* Task prompt
Print exactly the lines below between the line holding "For every named" and the line holding "[Startseite] (163, 87)", inclusive, and nothing more.

══ Supplied data

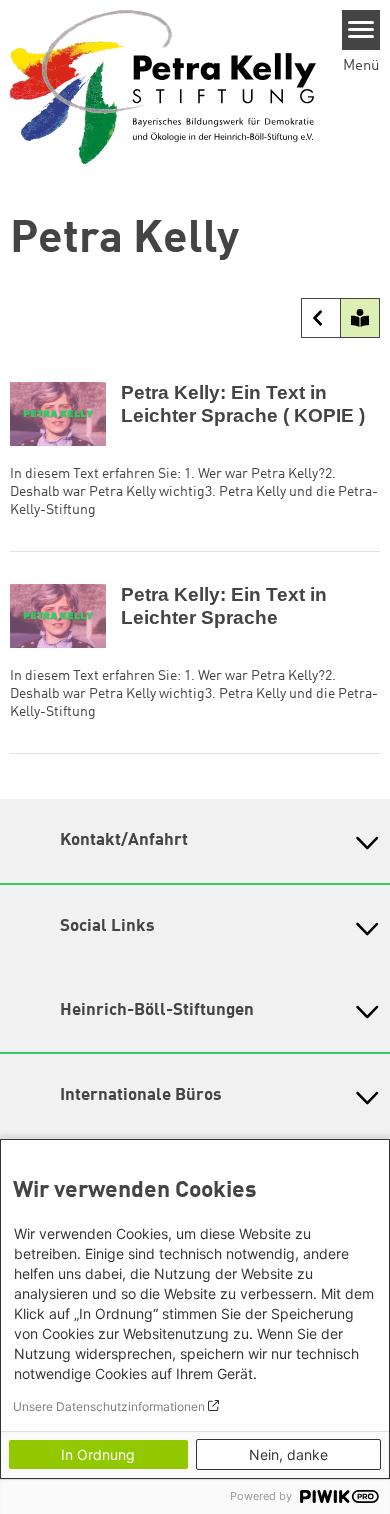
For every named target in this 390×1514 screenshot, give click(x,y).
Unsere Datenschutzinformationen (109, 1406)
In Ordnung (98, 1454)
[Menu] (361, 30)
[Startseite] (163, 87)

════
══ Supplied data

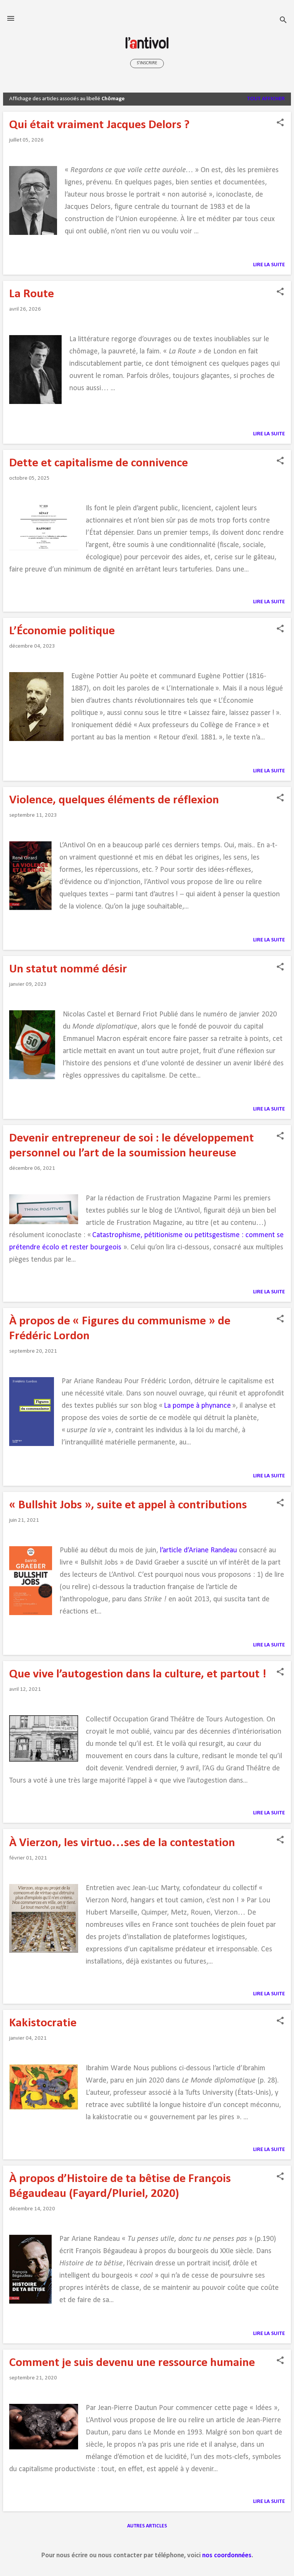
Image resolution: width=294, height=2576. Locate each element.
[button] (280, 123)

════

* Result
For every named target in this 390×1514 screenshot, give click(x,y).
Unsere Datenschutzinformationen (109, 1406)
In Ordnung (98, 1454)
[Menu] (361, 30)
[Startseite] (163, 87)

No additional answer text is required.